Lecture on Ear Anatomy and Pathologies

Introduction

  • Speaker: Jade, medical student from Leicester
  • Topics Covered: Anatomy of the ear and related pathologies

Anatomy of the Ear

Parts of the Ear

  1. External Ear

    • Components:
      • Auricle (Pinna): Visible part of the ear, funnel-shaped.
      • External Auditory Meatus: S-shaped canal leading to the tympanic membrane.
    • Function: Captures and directs sound waves.
    • Structure: Cartilaginous with a fleshy lobule.
  2. Middle Ear

    • Role: Transmits and amplifies vibrations.
    • Components:
      • Ossicles: Malleus, Incus, and Stapes connect the tympanic membrane to the oval window.
      • Muscles: Tensor Tympani and Stapedius restrict movement in response to loud noises.
    • Surrounding Structures:
      • Superiorly: Brain (risk of infections like meningitis if cranial floor fractures occur).
      • Inferiorly: Internal Jugular Vein.
      • Laterally: Tympanic Membrane.
      • Medially: Facial Nerve (can be affected in otitis media).
      • Anteriorly: Eustachian Tube connects to nasopharynx; equalizes pressure.
  3. Inner Ear

    • Role: Converts vibrations into nerve signals; helps with balance.
    • Components:
      • **Vestibular Apparatus and Cochlea.
      • Cochlea:** Converts vibrations to action potentials, which are sent to the brain via Cranial Nerve VIII.
      • Vestibular Apparatus: Composed of semicircular ducts, saccule, and utricle; maintains balance.

Pathologies of the Ear

Otitis Externa

  • Causes: Bacterial (Pseudomonas, Staphylococcus) or Fungal (Aspergillus, Candida) infection.
  • Symptoms: Otalgia, otorrhea.
  • Management: Micro suction, analgesia, topical antibiotics or corticosteroids.
  • Complications: Malignant otitis externa in diabetic/immunocompromised patients.

Otitis Media

  • Causes: Pathogens like Influenza virus, Haemophilus influenzae.
  • Symptoms: Otalgia, fever, conductive hearing loss.
  • Management: Conservative, delayed antibiotics, analgesia.
  • Complications: Perforated eardrum, mastoiditis, sepsis, Bell's palsy, meningitis.

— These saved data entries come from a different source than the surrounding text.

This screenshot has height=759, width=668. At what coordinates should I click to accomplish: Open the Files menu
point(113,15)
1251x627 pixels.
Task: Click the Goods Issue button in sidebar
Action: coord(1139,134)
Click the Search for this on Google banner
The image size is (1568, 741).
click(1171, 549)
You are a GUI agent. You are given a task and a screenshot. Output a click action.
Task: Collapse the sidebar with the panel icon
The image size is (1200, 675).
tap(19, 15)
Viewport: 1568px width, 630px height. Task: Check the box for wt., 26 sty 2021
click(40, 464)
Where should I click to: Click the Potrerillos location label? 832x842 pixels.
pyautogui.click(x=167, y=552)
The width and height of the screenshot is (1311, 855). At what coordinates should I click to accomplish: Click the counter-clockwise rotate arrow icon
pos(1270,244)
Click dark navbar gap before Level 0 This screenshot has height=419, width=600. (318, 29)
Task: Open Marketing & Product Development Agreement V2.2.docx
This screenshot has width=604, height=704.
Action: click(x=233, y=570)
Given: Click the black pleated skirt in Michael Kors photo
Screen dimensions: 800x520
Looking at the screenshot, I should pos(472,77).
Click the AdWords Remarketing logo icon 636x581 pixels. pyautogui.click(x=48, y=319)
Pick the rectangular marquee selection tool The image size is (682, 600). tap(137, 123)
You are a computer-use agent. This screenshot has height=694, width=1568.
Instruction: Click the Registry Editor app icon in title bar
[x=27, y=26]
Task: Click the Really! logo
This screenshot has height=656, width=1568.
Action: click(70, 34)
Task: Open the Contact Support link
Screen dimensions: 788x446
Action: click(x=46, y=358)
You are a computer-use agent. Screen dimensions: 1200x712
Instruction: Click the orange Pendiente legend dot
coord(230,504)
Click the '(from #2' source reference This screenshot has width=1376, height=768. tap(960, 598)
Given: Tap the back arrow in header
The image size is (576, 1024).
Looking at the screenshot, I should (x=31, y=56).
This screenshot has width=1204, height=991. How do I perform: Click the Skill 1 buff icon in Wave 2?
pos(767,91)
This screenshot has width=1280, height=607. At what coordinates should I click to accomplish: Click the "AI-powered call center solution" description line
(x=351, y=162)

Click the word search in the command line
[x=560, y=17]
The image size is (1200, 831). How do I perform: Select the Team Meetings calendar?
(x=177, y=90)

Otitis Media with Effusion (Glue Ear)

  • Common in: Children due to horizontal Eustachian tube.
  • Symptoms: Conductive hearing loss, poor speech development.
  • Management: Usually self-limiting, advice on hearing loss management, grommet insertion for recurrent cases.

Cholesteatoma

  • Characteristics: Non-cancerous growth of squamous epithelium.
  • Symptoms: Conductive hearing loss, foul-smelling discharge.
  • Management: Surgical emergency.

Otosclerosis

  • Characteristics: Fusion of the stapes to the oval window.
  • Symptoms: Conductive hearing loss, tinnitus.
  • Management: Stapedectomy or hearing aids.

Vertigo

  • Types and Causes:
    • Benign Paroxysmal Positional Vertigo (BPPV): Movement of crystals in semicircular canals.
    • Vestibular Neuritis: Inflammation of the vestibular nerve.
    • Labyrinthitis: Infection causing vertigo and hearing loss.
  • Management: Epley maneuver for BPPV, conservative management for other causes.

Hearing Loss

  • Types:
    • Sensorineural: Inner ear or nerve problems (e.g., acoustic neuroma).
    • Conductive: Issues in sound transmission (e.g., ear wax, otitis media).
  • Tests: Weber and Rinne's tuning fork tests.

Acoustic Neuroma

  • Characteristics: Benign mass of Schwann cells.
  • Symptoms: Unilateral sensorineural hearing loss, vertigo.
  • Management: MRI, conservative or surgical treatments.

Meniere's Disease

  • Characteristics: Build-up of endolymph.
  • Symptoms: Episodes of hearing loss, vertigo, tinnitus.
  • Management: Prochlorperazine for attacks, beta-histine for prevention.

Conclusion

  • Importance of understanding ear anatomy and pathologies for diagnosis and treatment.